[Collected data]
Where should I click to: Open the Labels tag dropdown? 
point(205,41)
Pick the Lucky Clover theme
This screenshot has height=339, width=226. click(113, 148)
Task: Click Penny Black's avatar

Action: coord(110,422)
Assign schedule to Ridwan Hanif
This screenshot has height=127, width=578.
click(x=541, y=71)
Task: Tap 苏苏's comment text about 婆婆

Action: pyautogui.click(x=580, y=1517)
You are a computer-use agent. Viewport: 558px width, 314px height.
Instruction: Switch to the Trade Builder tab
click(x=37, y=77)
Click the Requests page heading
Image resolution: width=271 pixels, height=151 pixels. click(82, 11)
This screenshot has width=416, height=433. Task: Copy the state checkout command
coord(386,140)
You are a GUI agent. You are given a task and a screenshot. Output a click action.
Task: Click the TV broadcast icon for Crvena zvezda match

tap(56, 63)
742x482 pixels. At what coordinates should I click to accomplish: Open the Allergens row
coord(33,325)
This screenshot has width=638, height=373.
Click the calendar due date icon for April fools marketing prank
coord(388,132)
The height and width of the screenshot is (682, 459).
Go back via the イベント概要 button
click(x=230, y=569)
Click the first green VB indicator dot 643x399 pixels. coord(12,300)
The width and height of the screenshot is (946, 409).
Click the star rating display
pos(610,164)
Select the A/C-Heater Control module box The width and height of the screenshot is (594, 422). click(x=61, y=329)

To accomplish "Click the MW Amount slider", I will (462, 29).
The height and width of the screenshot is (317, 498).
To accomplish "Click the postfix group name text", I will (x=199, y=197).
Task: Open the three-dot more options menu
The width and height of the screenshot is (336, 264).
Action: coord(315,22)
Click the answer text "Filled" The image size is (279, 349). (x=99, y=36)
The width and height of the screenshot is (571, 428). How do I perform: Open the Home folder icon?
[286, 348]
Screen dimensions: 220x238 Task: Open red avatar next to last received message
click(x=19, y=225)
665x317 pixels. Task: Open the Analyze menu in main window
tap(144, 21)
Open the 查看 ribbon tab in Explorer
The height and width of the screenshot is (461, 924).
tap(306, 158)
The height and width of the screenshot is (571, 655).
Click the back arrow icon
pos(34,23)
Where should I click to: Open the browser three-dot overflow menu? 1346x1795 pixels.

> **THE PROBLEM**
Taking the lines above, repeat exactly those from the line that contains "You are a GUI" through the line that contains "Click the answer", and both of those lines as well. Include nothing else.

> **ANSWER SPACE**
You are a GUI agent. You are given a task and a screenshot. Output a click action.
Task: Click the TV broadcast icon for Crvena zvezda match

tap(56, 63)
742x482 pixels. At what coordinates should I click to accomplish: Open the Allergens row
coord(33,325)
This screenshot has width=638, height=373.
Click the calendar due date icon for April fools marketing prank
coord(388,132)
The height and width of the screenshot is (682, 459).
Go back via the イベント概要 button
click(x=230, y=569)
Click the first green VB indicator dot 643x399 pixels. coord(12,300)
The width and height of the screenshot is (946, 409).
Click the star rating display
pos(610,164)
Select the A/C-Heater Control module box The width and height of the screenshot is (594, 422). click(x=61, y=329)

To accomplish "Click the MW Amount slider", I will (462, 29).
The height and width of the screenshot is (317, 498).
To accomplish "Click the postfix group name text", I will (x=199, y=197).
Task: Open the three-dot more options menu
The width and height of the screenshot is (336, 264).
Action: coord(315,22)
Click the answer text "Filled" The image size is (279, 349). (x=99, y=36)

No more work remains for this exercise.